American history fails to improve after this original sin; the American South began a forced migration of Africans and turned them into slaved. As is commonly understood in the United States, these slaves were brutally mistreated, and the effects of slavery continue to be felt. After the abolishment of slavery, which was obtained at the cost of a bloody civil war, the United States remained legally segregated until the mid-twentieth century. However, even though it is no longer legal, the scaffolding of this segregation remains in place today. Take Columbus public schooling for instance, Columbus City Schools is the only predominantly black school district in the area, and it is grossly overpopulated and underfunded in comparison to the white, suburban school districts mere blocks away. So why are black Americans, Americans who have suffered endlessly at the hand of the United States, not considered the image of an American?
All of this lays the backdrop for why I find the question, “Where are you really from” so distasteful. It implies some image of a native-born American, which is very ironically a white person. This question implicitly reinforces this idea, and exalts the single most destructive group of migrants, the white population, as the “natural” American. Furthermore, it neglects the to acknowledge that if anyone should be tagged with the title of “natural” American, it should be the Native American who was dismissed as a voiceless subaltern of sorts. Or, perhaps, the title should be given the black American population, who have faced countless challenges posed by the white American population, and still struggle to achieve some form of equality.
In addition, asking the question in this way, expectantly demanding some “satisfying” answer, contributes to the “othering” currently afflicting migrants in this country. This question takes the power away from the individual to define themselves in whatever way they see appropriate. It implies that the individual could not possible be American, there must be something in their identity that differentiates them from the white population. I find it important to note here that in saying this it is not my intention to take the power away from an individual’s culture and identity, in fact my intention is the opposite. The power of one’s identity should be reliant only on themselves. If they wish to identify themselves as American, that identity should not be questioned. If they wish to identify themselves in some other way, that should be equally respected. The important idea here is that the individual retains power over their own identity, and that the image of a “true” American should not be though of as exclusively white. The United States has a diverse history, some of it incredibly shameful and disturbing. The disturbing parts should be acknowledged and amended, and the beautiful parts should be celebrated.

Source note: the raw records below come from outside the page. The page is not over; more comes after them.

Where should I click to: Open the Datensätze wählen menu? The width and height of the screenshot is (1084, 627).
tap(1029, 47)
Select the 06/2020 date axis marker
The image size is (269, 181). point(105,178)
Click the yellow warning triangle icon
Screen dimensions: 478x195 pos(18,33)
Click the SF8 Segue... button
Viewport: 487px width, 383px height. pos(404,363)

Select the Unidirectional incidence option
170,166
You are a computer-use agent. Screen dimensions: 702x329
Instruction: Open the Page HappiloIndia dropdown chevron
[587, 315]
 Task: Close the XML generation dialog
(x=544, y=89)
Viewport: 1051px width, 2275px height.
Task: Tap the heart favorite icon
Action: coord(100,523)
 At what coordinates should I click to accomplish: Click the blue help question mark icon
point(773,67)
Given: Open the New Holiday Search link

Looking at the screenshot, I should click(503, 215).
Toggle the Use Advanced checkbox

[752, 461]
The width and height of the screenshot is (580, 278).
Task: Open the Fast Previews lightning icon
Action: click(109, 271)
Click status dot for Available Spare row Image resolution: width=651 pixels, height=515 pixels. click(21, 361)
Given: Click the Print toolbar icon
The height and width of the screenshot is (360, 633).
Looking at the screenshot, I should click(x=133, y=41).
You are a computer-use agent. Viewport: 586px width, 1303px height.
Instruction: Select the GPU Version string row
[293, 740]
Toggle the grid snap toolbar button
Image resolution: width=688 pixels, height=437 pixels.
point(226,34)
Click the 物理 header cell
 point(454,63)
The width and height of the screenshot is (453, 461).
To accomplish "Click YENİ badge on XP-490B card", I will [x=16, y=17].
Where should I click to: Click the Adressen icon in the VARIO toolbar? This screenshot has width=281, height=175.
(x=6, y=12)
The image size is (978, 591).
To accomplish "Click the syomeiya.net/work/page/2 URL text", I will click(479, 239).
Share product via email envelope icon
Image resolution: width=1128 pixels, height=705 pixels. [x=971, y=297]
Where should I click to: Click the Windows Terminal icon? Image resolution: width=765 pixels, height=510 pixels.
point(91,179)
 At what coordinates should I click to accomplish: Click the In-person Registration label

I have once heard of America as being the melting pot. In many ways, this metaphor is problematic as it implies that migration to America requires the ‘shedding’ of one’s other identities. Perhaps a better metaphor is like the sand, countless individuals with their own story and identity that make up the image of America. Do not be the person asking, “where are you really from?” Do not be the person implying that white Americans are true Americans. Fully respect that one’s identity is determined solely by themselves.